5.3 Example: Deriving Si549 Divider Settings for 156.75 MHz Output
The general process of deriving divider values for a specific output frequency is outlined in the previous section and now will be used in
this example. To reiterate, all calculations must be done while observing divider limits and valid VCO frequency range limits for your
device. In this example, the device is Si549 and with a desired output frequency of 156.75 MHz, the speed grade required will be “C” or
better. (One important note: All divider and register settings derived for any speed grade will work without modification for all faster
speed grades on the same base part number device.)
Example VB code that implements the following divider calculation process is given in 5.8 Si549 Frequency Planner VB Code
and can be used for implementing any supported output frequency.
Step 1: Find the valid theoretical lower limit of the total output divider (HSDIV*LSDIV) based on the desired output frequency and low-
est valid VCO frequency. This will bias the divider solution to the lowest possible VCO frequency since this will provide the best per-
formance solution.
Given the valid Si549 VCO range is 10.8000 GHz to 12.1097 GHz, the minimum theoretical values for (HSDIV * LSDIV) for the example
156.75 MHz output frequency are given in Equation 3:
Minimum (HSDIV*LSDIV) = (10.8000 GHz / 156.75 MHz) = 68.89952…
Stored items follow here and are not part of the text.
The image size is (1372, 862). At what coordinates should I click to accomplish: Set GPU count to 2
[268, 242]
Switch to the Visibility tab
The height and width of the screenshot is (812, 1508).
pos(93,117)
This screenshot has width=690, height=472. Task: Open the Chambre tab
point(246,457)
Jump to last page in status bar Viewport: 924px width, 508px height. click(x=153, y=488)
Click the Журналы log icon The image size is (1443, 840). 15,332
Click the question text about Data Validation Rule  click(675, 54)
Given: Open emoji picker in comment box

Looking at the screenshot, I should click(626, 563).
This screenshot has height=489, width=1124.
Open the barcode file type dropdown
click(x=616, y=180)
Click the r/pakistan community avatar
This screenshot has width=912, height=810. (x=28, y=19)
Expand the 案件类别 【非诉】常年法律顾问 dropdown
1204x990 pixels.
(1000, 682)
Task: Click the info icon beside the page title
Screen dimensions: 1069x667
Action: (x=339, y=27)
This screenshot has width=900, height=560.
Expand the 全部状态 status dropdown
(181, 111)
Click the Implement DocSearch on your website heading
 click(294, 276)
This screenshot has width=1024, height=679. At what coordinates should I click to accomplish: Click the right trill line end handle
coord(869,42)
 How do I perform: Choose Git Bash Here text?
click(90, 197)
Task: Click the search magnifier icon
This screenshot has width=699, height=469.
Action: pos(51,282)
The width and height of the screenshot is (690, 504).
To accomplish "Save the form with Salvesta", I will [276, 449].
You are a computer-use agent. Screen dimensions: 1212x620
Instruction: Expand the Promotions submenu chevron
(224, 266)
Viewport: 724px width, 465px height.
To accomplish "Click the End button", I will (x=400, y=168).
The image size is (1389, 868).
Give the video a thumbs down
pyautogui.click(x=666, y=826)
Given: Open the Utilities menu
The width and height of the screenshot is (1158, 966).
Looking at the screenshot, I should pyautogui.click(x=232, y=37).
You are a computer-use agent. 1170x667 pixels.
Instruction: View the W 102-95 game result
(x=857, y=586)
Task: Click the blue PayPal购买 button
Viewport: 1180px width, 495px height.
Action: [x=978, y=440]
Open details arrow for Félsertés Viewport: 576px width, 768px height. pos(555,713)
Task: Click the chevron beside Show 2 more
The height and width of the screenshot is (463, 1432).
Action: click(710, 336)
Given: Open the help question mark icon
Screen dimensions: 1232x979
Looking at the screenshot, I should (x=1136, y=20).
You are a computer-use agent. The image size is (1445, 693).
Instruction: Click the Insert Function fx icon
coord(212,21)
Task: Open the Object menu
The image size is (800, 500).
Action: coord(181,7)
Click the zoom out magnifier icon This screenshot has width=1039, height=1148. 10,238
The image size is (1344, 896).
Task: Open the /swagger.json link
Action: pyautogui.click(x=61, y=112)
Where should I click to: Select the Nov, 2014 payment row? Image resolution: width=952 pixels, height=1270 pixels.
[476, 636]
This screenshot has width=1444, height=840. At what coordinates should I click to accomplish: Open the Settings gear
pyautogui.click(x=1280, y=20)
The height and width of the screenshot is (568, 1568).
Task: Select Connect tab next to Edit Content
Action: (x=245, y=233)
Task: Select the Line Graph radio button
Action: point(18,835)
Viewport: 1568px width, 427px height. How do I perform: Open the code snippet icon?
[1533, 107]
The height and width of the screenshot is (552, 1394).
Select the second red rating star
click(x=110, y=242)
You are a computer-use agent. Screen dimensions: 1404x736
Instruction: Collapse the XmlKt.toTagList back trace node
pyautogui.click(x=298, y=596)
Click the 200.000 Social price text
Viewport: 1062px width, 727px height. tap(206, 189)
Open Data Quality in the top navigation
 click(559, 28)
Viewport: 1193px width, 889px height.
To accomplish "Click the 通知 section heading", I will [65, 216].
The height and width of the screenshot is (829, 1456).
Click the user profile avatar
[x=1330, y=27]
Step 2: Find valid LSDIV divisor value given minimum (HSDIV*LSDIV) from step 1. For best performance, preference should be given
to implementation of the total output divider (HSDIV*LSDIV) using HSDIV with LSDIV divide ratio = 1, if possible. Use LSDIV divide
ratios > 1 only if HSDIV alone cannot implement the required output divider. Since the total (HSDIV*LSDIV) value of 68.8995… is less
than the HSDIV maximum divider value of 2046, the LSDIV divide ratio value will be 1, which corresponds to a LSDIV register setting
of 0, since the LSDIV divider can only be a power of 2 value (see Table 5.2 Additional LSDIV and HSDIV Divider Restrictions on page
13 for valid LSDIV settings).
LSDIV divide ratio = 1, therefore LSDIV register value = 0
Step 3: Find HSDIV divisor value. Given LSDIV = 1, HSDIV must implement 68.8995… or greater. Since HSDIV is an integer divider,
the next greatest integer is 69. But, checking valid HSDIV values when LSDIV divide ratio = 1, we see 69 is NOT valid since it is greater
than 33 and an odd value. This means the next greater integer value must be used, which is 70 (now even value). Note that 68 would
not be valid since 68 is less than 68.8995… and would result in a VCO frequency below the lower VCO frequency limit.
HSDIV divide ratio = 70, which gives HSDIV register value = 70 decimal (or hex value = 0x46)
Step 4: Calculate a valid VCO frequency and corresponding floating point FBDIV value. Given the calculated output divider value
(HSDIV*LSDIV) = 70, the VCO frequency must be set to (156.75 MHz * 70) = 10.9725 GHz. Note that 10.9725 GHz is indeed within the
valid VCO frequency range per Table 5.3 Si549 Speed Grades, Crystal Frequency, and VCO Range Limits on page 13.
Fvco = 10.9725 GHz
Step 5: Calculate the FBDIV value necessary to provide a 10.9725 GHz Fvco using a 55.05 MHz crystal as reference (Si549 device).
The floating point FBDIV value required to attain 10.9725 GHz with a 55.05 MHz crystal reference can be calculated as follows:
FBDIV (float) = 10.9725 GHz / 55.05 MHz = 199.318801089918
Step 6: Format each divider value into the required register format. LSDIV and HSDIV are simply binary values and can be directly
used. FBDIV must first be put into 11.32 fixed point format. Converting the floating point FBDIV value into the 11.32 fixed point hex
value required by the Si549 is done as follows:
Integer value = 199 decimal. Convert 199 to 11 bit hex = 0x0C7. This is FBINT.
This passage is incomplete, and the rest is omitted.